C-GEM researchers developed a novel method called 3-Prime Adenosine-Retaining Aminoacyl–tRNA Isolation (PARTI), which determines precisely how much of a cellular tRNA is acylated, what it is acylated with, and whether it has been acylated once or twice. PARTI is an essential verification tool for optimizing the incorporation of non-canonical and expanded/alternative backbone monomers into proteins using genetic code expansion (GCE) in cells.
This work was led by Meghan Pressimone (graduate student) in collaboration with Dr. Carly Schissel (Miller Postdoctoral Fellow), Isabella Goss (C-GEM SURP scholar, 2023), Dr. Cameron Swenson (UC Berkeley PhD, 2024), and Prof. Alanna Schepartz.

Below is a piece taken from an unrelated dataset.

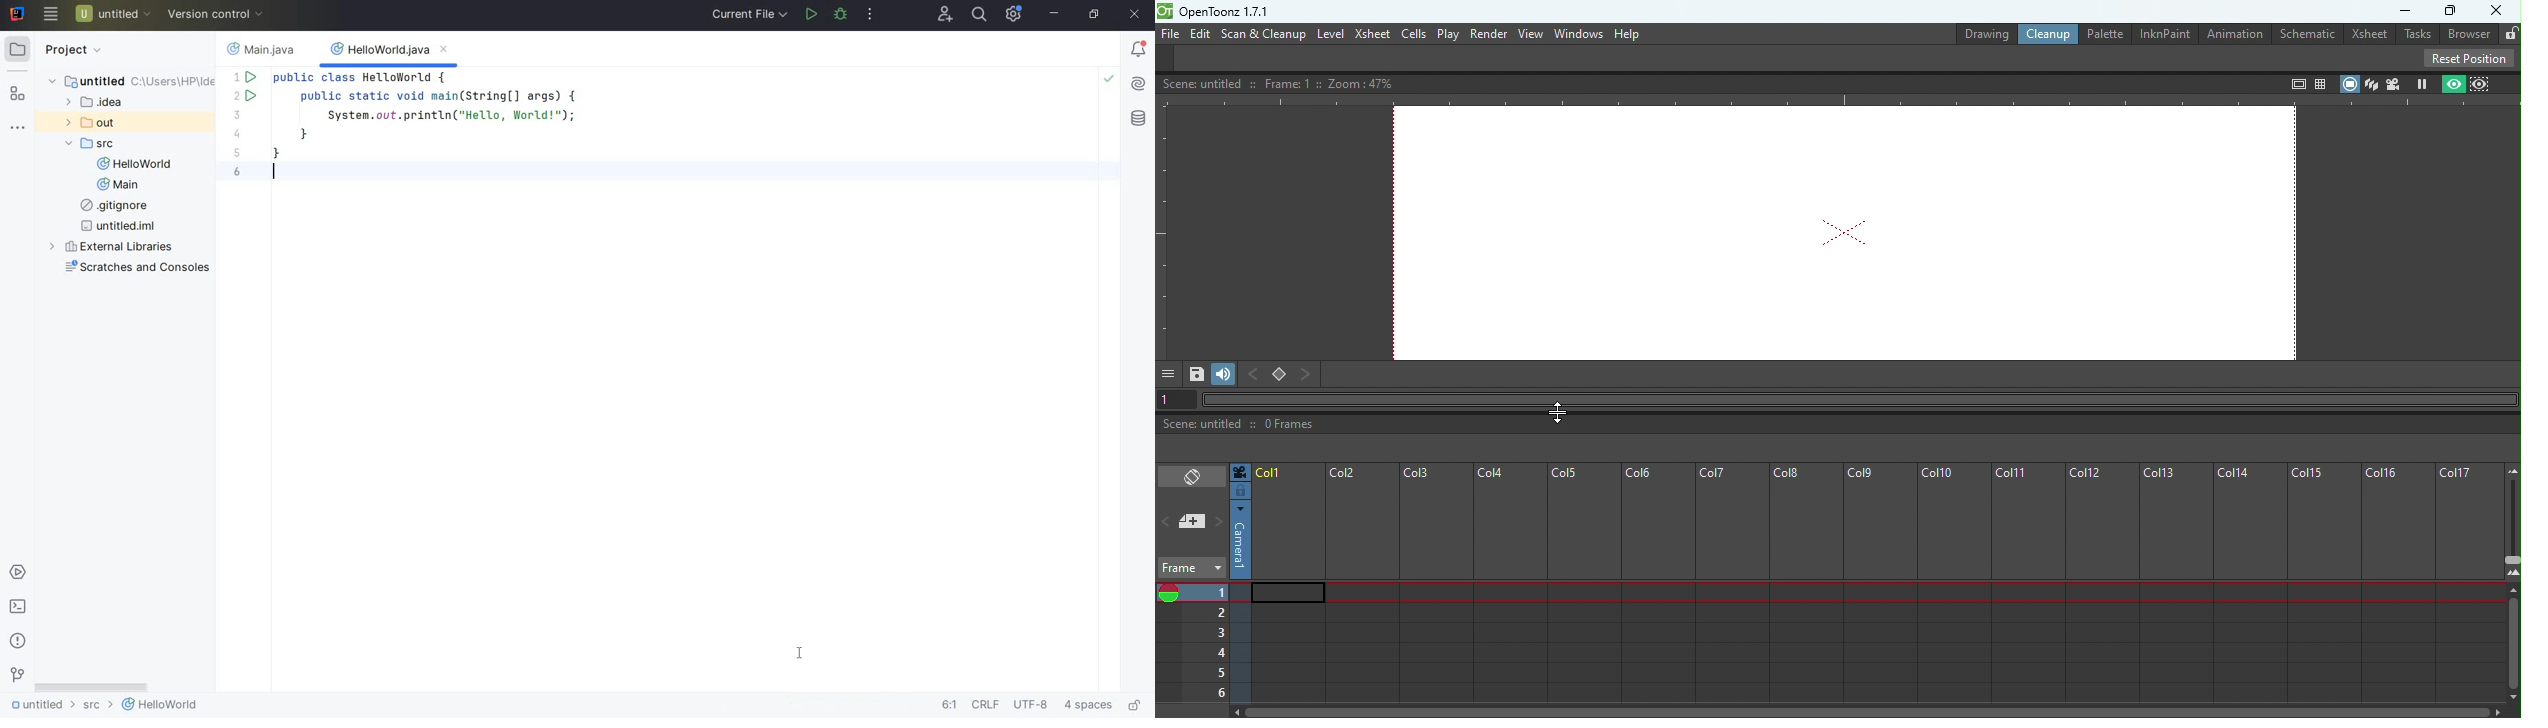  I want to click on Soundtrack, so click(1222, 374).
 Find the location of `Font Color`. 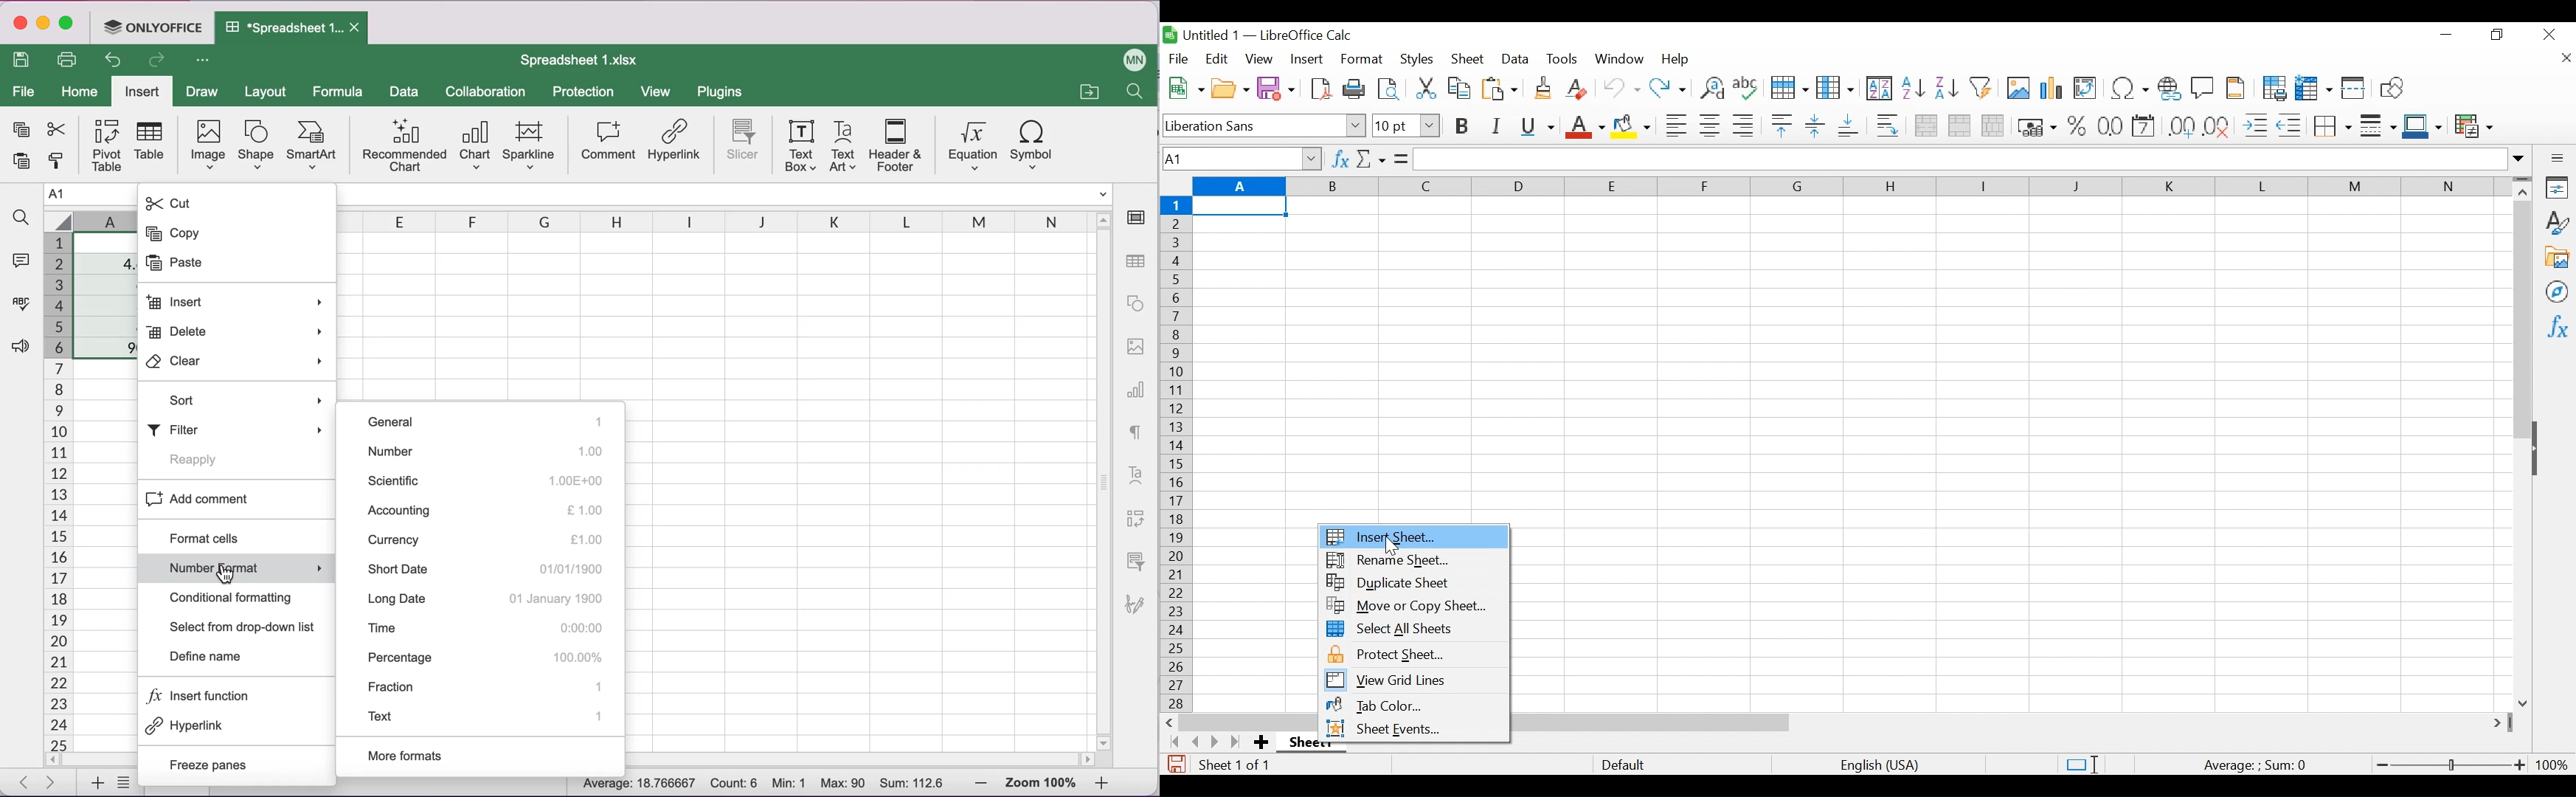

Font Color is located at coordinates (1584, 128).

Abstract: We describe a new assay that reports directly on the acylation state of a user-chosen transfer RNA (tRNA) in cells. We call this assay 3-Prime Adenosine-Retaining Aminoacyl–tRNA Isolation (PARTI). It relies on high-resolution mass spectrometry identification of the acyl-adenosine species released upon RNase A cleavage of isolated cellular tRNA. Here we develop the PARTI workflow and apply it to understand three recent observations related to the cellular incorporation of non-α-amino acid monomers into protein: (i) the origins of the apparent selectivity of translation with respect to β2-hydroxy acid enantiomers; (ii) the activity of PylRS variants for benzyl derivatives of malonic acid; and (iii) the apparent inability of N-Me amino acids to function as ribosome substrates in living cells. Using the PARTI assay, we also provide direct evidence for the cellular production of 2′,3′-diacylated tRNA in certain cases. The ease and simplicity of the PARTI workflow should benefit ongoing efforts to study and improve the cellular incorporation of non-α-amino acid monomers into proteins.